Com a evolução de mecanismos diagnósticos e terapêuticos, enfermidades estão sendo compreendidas e devidamente controladas em pequenos animais. Na dermatologia veterinária, casuística importante dentre as especialidades deste segmento, novas formas terapêuticas têm sido oportunizadas para ampliar as possibilidades de tratamento pelo profissional. O uso de fitoterápicos tem sido objeto de muitos estudos para propiciar alternativa ao tratamento de muitas dermatopatias, inclusive as otopatias em cães. Dada a vasta flora natural brasileira ainda inexplorada para fins veterinários, o estudo da sua utilização, não só na dermatologia, deve ser ampliado. Na oncologia veterinária, especialmente dentre os neoplasmas cutâneos e mamários, a compreensão da epidemiologia, desenvolvimento e tratamento dependem de estudos populacionais regionais para compreender e correlacionar os achados aos estudos anatomopatológicos e clínicos.

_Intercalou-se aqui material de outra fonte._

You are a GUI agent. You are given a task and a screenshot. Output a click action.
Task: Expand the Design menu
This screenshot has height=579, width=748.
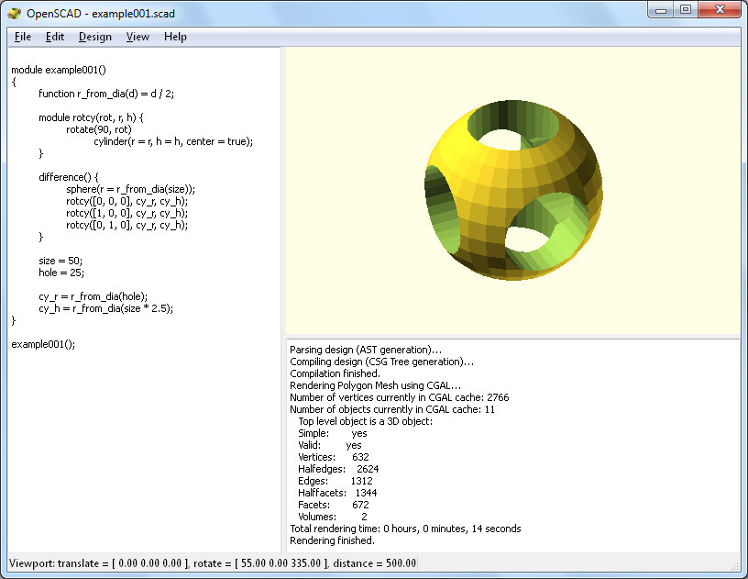pyautogui.click(x=94, y=37)

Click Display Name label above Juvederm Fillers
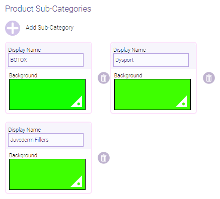pos(25,130)
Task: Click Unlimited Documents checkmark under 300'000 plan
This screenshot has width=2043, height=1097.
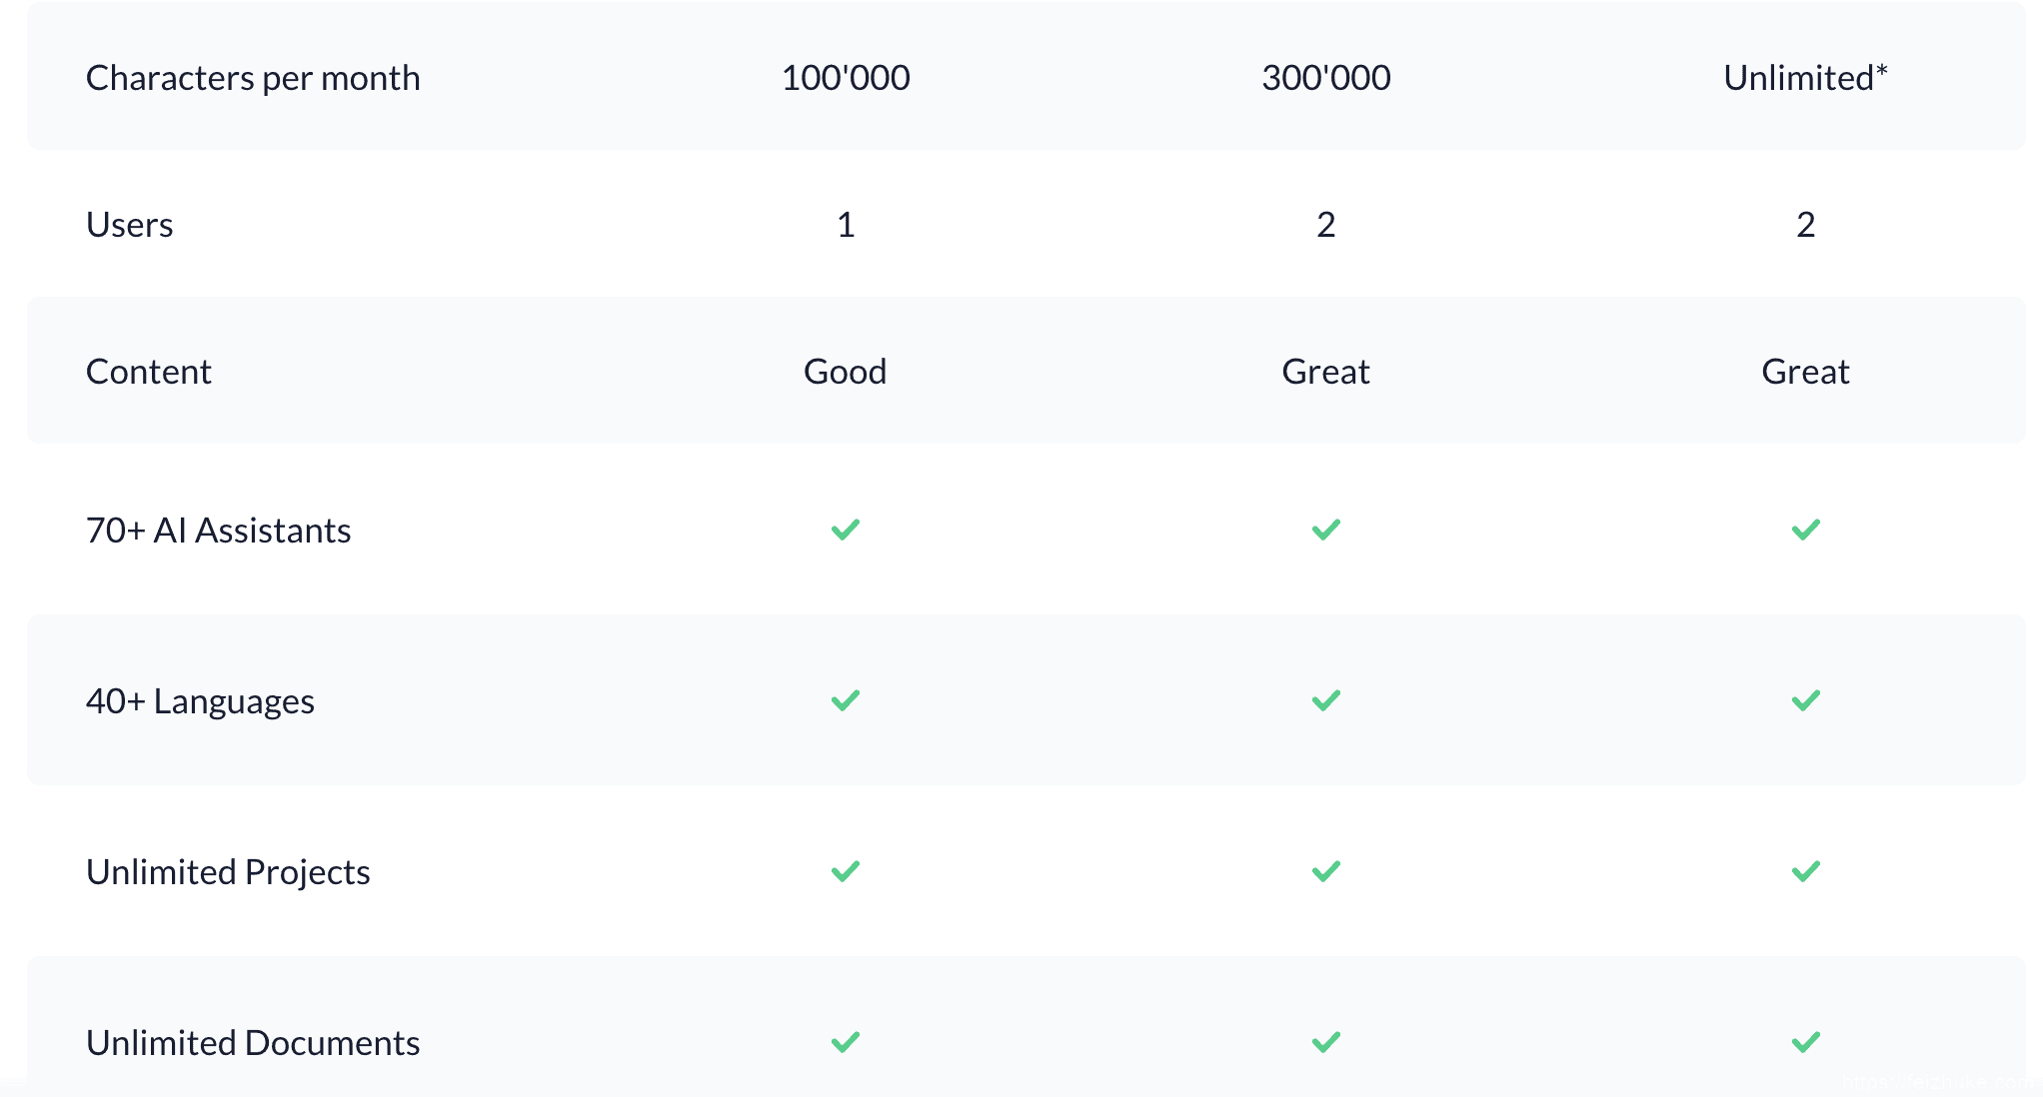Action: coord(1325,1042)
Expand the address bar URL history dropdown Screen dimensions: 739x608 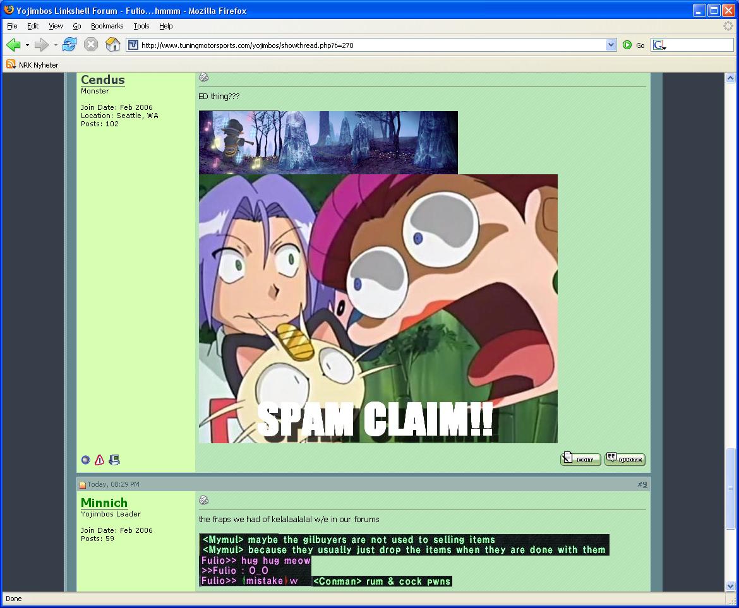(611, 45)
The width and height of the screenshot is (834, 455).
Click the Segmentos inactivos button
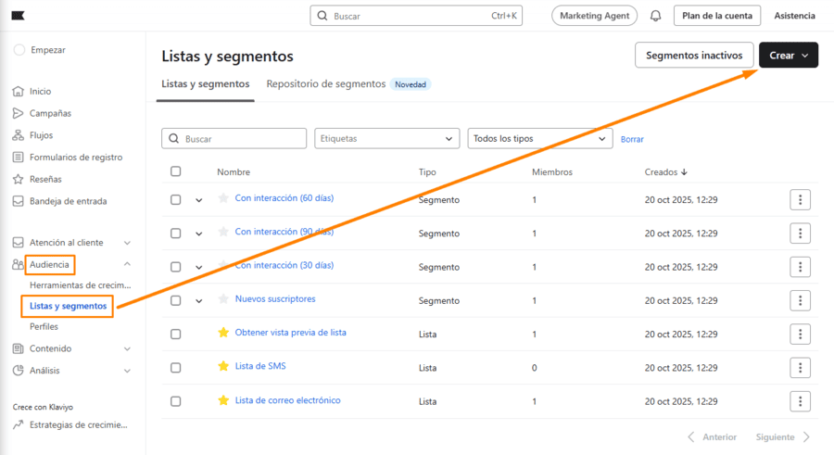click(693, 56)
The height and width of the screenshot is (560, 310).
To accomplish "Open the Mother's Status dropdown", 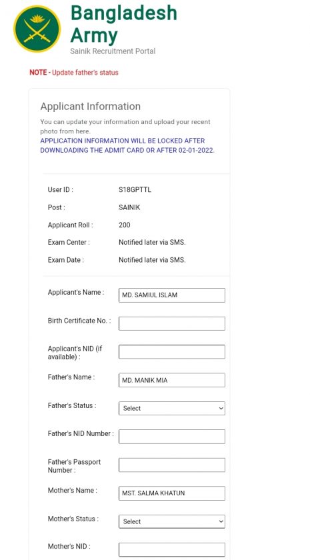I will pyautogui.click(x=172, y=521).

Considerando a diversidade de doenças em cães e gatos, as terapias propostas pelos centros de referência devem ser compartilhadas e compreendidas para fornecer alternativas farmacológicas para uso na atividade do médico veterinário.

Além dos segmentos apresentados, o manejo e controle de doenças infectocontagiosas em pequenos animais possui papel importante na casuística.